Transparency of grammar. Every part of speech in Esperanto is marked by a distinct ending and can be transposed to any other part by changing that ending. Likewise, a wide range of affixes are available for meticulously documenting transitivity, verbal aspect, and other grammatical features. This factor in the language's design has proven effective for language pedagogy in what is known as the Paderborn Method, which teaches Esperanto as a foundation for later language study much as the recorder is used as a general introduction to playing musical instruments. To return to our analogy with software, though, we might think of Esperanto as a kind of "verbose output," that lays the logic of expressions bare by making the grammar expressing them more visible.
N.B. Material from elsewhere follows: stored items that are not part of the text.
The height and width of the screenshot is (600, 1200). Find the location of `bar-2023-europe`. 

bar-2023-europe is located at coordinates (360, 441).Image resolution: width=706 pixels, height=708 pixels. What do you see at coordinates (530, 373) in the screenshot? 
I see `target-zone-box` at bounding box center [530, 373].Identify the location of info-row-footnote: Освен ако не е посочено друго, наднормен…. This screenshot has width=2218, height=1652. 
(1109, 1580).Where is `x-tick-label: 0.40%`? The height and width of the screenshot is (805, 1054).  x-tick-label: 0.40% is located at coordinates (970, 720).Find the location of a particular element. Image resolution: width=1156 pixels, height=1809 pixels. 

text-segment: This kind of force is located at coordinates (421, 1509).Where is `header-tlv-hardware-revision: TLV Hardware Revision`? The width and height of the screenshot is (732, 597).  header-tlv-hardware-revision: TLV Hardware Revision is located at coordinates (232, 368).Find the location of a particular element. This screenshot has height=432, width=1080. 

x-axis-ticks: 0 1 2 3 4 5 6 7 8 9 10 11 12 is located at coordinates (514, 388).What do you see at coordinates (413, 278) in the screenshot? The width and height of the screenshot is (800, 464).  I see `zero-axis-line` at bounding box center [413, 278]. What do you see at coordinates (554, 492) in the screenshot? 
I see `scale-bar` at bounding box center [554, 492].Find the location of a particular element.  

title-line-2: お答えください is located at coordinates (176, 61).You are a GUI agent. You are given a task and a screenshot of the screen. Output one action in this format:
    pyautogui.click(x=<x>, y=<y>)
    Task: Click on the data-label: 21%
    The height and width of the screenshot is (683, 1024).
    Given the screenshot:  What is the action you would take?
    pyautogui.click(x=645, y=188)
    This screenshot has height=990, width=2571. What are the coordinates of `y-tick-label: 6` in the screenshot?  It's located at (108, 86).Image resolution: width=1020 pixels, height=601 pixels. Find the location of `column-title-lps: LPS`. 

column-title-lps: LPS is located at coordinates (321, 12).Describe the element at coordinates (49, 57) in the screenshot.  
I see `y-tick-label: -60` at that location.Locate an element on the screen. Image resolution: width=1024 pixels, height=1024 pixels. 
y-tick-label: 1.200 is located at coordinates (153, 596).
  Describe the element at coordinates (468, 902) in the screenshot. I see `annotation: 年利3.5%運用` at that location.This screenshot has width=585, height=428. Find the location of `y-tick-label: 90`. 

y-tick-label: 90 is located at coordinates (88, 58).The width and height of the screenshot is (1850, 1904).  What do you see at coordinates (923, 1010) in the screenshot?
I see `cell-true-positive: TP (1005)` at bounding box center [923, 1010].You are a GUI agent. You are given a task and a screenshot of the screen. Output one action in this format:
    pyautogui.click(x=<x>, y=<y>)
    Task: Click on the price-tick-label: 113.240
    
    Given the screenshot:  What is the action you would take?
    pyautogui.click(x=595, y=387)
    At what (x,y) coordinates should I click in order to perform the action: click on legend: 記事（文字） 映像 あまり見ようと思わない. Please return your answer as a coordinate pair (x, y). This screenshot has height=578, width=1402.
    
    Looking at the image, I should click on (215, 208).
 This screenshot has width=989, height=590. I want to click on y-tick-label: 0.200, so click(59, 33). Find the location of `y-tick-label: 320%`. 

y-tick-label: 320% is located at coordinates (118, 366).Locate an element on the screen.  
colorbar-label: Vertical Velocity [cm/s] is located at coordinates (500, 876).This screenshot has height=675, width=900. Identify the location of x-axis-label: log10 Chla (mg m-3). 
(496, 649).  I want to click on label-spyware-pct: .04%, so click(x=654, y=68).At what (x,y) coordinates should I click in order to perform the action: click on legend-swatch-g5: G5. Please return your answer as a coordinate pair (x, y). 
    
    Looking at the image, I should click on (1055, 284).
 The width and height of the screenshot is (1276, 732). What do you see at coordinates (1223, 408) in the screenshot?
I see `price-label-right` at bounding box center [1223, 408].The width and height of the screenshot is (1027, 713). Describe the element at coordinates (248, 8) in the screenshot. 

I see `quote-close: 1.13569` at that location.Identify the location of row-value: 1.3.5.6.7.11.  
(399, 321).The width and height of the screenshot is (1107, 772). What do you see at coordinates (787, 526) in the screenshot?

Global accessibility. Esperanto was created for international communication and its world-wide speaker base is near two million. It is taught at universities in Hungary and China, broadcast by state media in Cuba and the Vatican, and promoted by thousands of local clubs, small publishers, annual conferences, and other infrastructure. As a complement to the current major languages of scholarship, its wider adoption in educational organizations and research institutions would offer possibilities to transcend and break down language barriers that currently inhibit scholarly communication. Were the model of the International Academy of Sciences San Marino to be followed globally, or even just at European scale, the open access ecosystem of the future could potentially guarantee access to research free not only of financial restrictions on access but of linguistic ones as well.

Even just at the scale of the AIS, however, their experiment has shown that a standard second language has important benefits for open education. It renders transnational study and collaboration more egalitarian and, perhaps most importantly, it forces educators to critically reflect on a tool of scholarship so basic that many of us scarcely think of it as a tool at all.

As we become more aware of the capacity for computer languages to hide threats to the integrity of our research, we must paraphrase Tara Andrews' question and ask ourselves: Can we truly know what models, assumptions, and inferences are made within the vocabulary and grammar of a particular language? If so, how? And if not, how can we justify a blind use of it? Esperanto is no more immune to such embedded "models, assumptions, and inferences" than any other language, but working in tandem with students', instructors', and researchers' ethnic languages, it can illuminate what hides in the famously dark space within our skulls, and it might just help us crack open the black boxes so pervasive in our teaching and research.